**Bloco de texto**
A
partir da aproximação entre Brasil e Argentina, no início dos anos
1980, boa parte das preocupações militares se voltaram para a Amazônia.
Dois motivos podem ser apontados para o fato de a região amazônica
passar a ser uma prioridade estratégica, cada um relacionado a uma
natureza distinta:
a) preocupações de ordem geopolítica, relativas ao aumento da pressão
internacional sobre os países amazônicos – revestidas de uma narrativa
ecológica (ambiental), mas percebida pelos militares como uma forma de
cobiça sobre os recursos naturais daquela região; e
b) preocupações de ordem securitária, no tocante à presença de grupos
armados junto à fronteira, especialmente com a Colômbia, e o risco de
transbordamento para o Brasil.
O ataque ao Destacamento do Exército Brasileiro situado no rio Traíra,
ocorrido em 1991, envolvendo grupos armados colombianos teria sido um
sinal importante para a mudança da natureza das ameaças na região.
A simbiose entre grupos armados e o crime organizado, impulsionada pela
utilização de rios que cortam a bacia amazônica para o narcotráfico
internacional, tornou essa ameaça ainda mais relevante.
Portanto,
coexistem na região amazônica ameaças de naturezas distintas. A
primeira – geopolítica – está relacionada ao jogo de interesses entre as
nações, à manutenção da soberania e à função precípua de qualquer força
armada: a garantia da integridade territorial do Estado Nacional.
No caso específico da Amazônia, diz respeito ao controle e à gestão
soberana de seus recursos naturais em meio à cobiça de grandes
potências.

**Material**
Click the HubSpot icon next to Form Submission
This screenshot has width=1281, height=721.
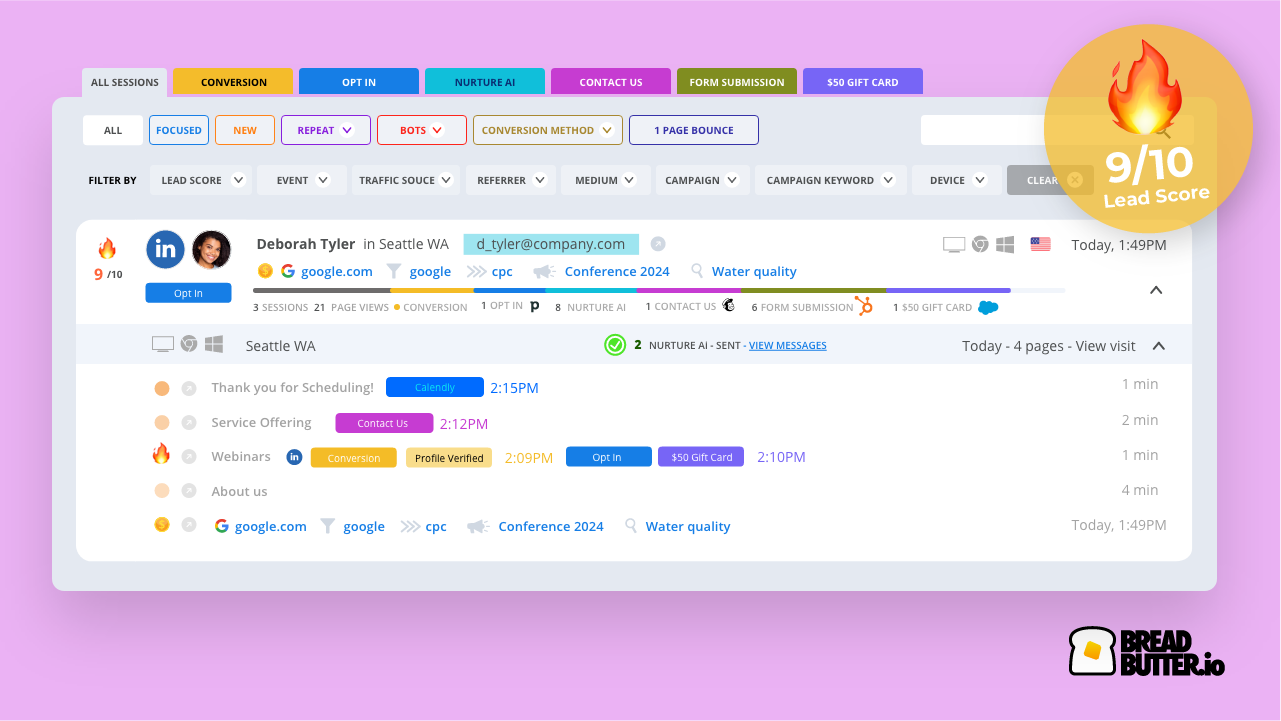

**Tarefa 1**
Extraia do texto sobre a Amazônia o trecho entre "Dois motivos podem" e "para o Brasil.", incluindo os dois.
**Tarefa 2**
No texto sobre a Amazônia, em que ano aconteceu o ataque ao Destacamento do Exército Brasileiro no rio Traíra?
**Tarefa 3**
Prossiga com o texto sobre as preocupações militares na Amazônia a partir do ponto em que ele termina.

**Resposta esperada 1**
Dois motivos podem ser apontados para o fato de a região amazônica
passar a ser uma prioridade estratégica, cada um relacionado a uma
natureza distinta:
a) preocupações de ordem geopolítica, relativas ao aumento da pressão
internacional sobre os países amazônicos – revestidas de uma narrativa
ecológica (ambiental), mas percebida pelos militares como uma forma de
cobiça sobre os recursos naturais daquela região; e
b) preocupações de ordem securitária, no tocante à presença de grupos
armados junto à fronteira, especialmente com a Colômbia, e o risco de
transbordamento para o Brasil.

**Resposta esperada 2**
Em 1991.

**Resposta esperada 3**
A segunda – securitária – diz respeito à soberania doméstica e à ameaça
de surgimento, naquele espaço, de “zonas cinzentas”, em que o Estado
teria dificuldades de aplicar de forma efetiva o monopólio da violência
legítima, abrindo espaço para a proliferação de ilícitos de toda ordem
e, o que é mais grave, para o aparecimento de poderes paralelos no
tecido social.
Abordaremos
agora cada uma dessas ameaças buscando definir uma tipologia adequada e
as estratégias que se fazem necessárias para enfrentar cada um desses
desafios.
Do
ponto de vista das ameaças geopolíticas, é inegável que a Amazônia será
sempre uma preocupação, haja vista a abundância de recursos naturais
presentes na região (água, diversidade de flora e fauna, minerais raros
etc) que conferem ao seu território um caráter estratégico.
A incerteza sobre esse tipo de ameaça diz respeito à forma como ela se
processará: se pela expropriação territorial ou pela negação
territorial. Usaremos uma simples alegoria para simplificar nosso
argumento. o primeiro tipo de ameaça, relacionada à cobiça internacional
sobre nossos recursos, denominaremos de “grande garimpo”: um território
cobiçado por interesses exógenos do qual buscam extrair recursos
estratégicos.
A outra ameaça seria uma “nova Antártida”; ou seja, o estabelecimento
de uma governança global sobre a região limitando (ou até impedindo) a
gestão soberana sobre aquele território. Utilizando-se de uma narrativa
“lícita” de proteção dos bens comuns globais, a sociedade internacional
“negaria” propostas de desenvolvimento da região, a fim de “preservá-la a
futuras gerações”.
Sabe-se que, por trás da “defesa do bem comum”, residem interesses do
mercado internacional de commodities que buscariam, em um primeiro
momento, “demonizar” a imagem de produtos agropecuários brasileiros, com
o objetivo de (re)conquistar mercado e, em um segundo momento, criar
obstáculos para a gestão soberana de espaços nacionais por meio de ações
de “neutralização territorial”, como a criação de áreas ecológicas de
preservação ambiental com gestão internacional – direta ou indireta.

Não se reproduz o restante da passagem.